The fields in the form all have very common and accurate names, such as "email", "name", or "password", and they also have autocomplete="off"
set.
The autocomplete flag has successfully disabled the autocomplete behavior, where a dropdown of values appear as you start typing, but has not changed the values that Chrome auto-populates the fields as.
This behavior would be ok except that chrome is filling the inputs incorrectly, for example filling the phone input with an email address. Customers have complained about this, so it's verified to be happening in multiple cases, and not as some some sort of result to something that I've done locally on my machine.
The only current solution I can think of is to dynamically generate custom input names and then extract the values on the backend, but this seems like a pretty hacky way around this issue. Are there any tags or quirks that change the autofill behavior that could be used to fix this?
For new Chrome versions you can just put autocomplete="new-password"
in your password field and that's it. I've checked it, works fine.
Got that tip from Chrome developer in this discussion: https://bugs.chromium.org/p/chromium/issues/detail?id=370363#c7
PS don't forget to use unique names for different fields to prevent autofilling.
I've just found that if you have a remembered username and password for a site, the current version of Chrome will autofill your username/email address into the field before any type=password
field. It does not care what the field is called - just assumes the field before password is going to be your username.
Old Solution
Just use <form autocomplete="off">
and it prevents the password prefilling as well as any kind of heuristic filling of fields based on assumptions a browser may make (which are often wrong). As opposed to using <input autocomplete="off">
which seems to be pretty much ignored by the password autofill (in Chrome that is, Firefox does obey it).
Updated Solution
Chrome now ignores <form autocomplete="off">
. Therefore my original workaround (which I had deleted) is now all the rage.

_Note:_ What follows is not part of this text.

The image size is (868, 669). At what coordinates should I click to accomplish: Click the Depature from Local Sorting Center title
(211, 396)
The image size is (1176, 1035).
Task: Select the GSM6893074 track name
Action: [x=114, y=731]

Simply create a couple of fields and make them hidden with "display:none". Example:
<!-- fake fields are a workaround for chrome autofill getting the wrong fields -->
<input style="display:none" type="text" name="fakeusernameremembered"/>
<input style="display:none" type="password" name="fakepasswordremembered"/>
Then put your real fields underneath.
Remember to add the comment or other people on your team will wonder what you are doing!
Update March 2016
Just tested with latest Chrome - all good. This is a fairly old answer now but I want to just mention that our team has been using it for years now on dozens of projects. It still works great despite a few comments below. There are no problems with accessibility because the fields are display:none
meaning they don't get focus. As I mentioned you need to put them before your real fields.
If you are using javascript to modify your form, there is an extra trick you will need. Show the fake fields while you are manipulating the form and then hide them again a millisecond later.
Example code using jQuery (assuming you give your fake fields a class):
$(".fake-autofill-fields").show();
// some DOM manipulation/ajax here
window.setTimeout(function () {
$(".fake-autofill-fields").hide();
},1);
After months and months of struggle, I have found that the solution is a lot simpler than you could imagine:
Instead of autocomplete="off"
use autocomplete="false"
;)
As simple as that, and it works like a charm in Google Chrome as well!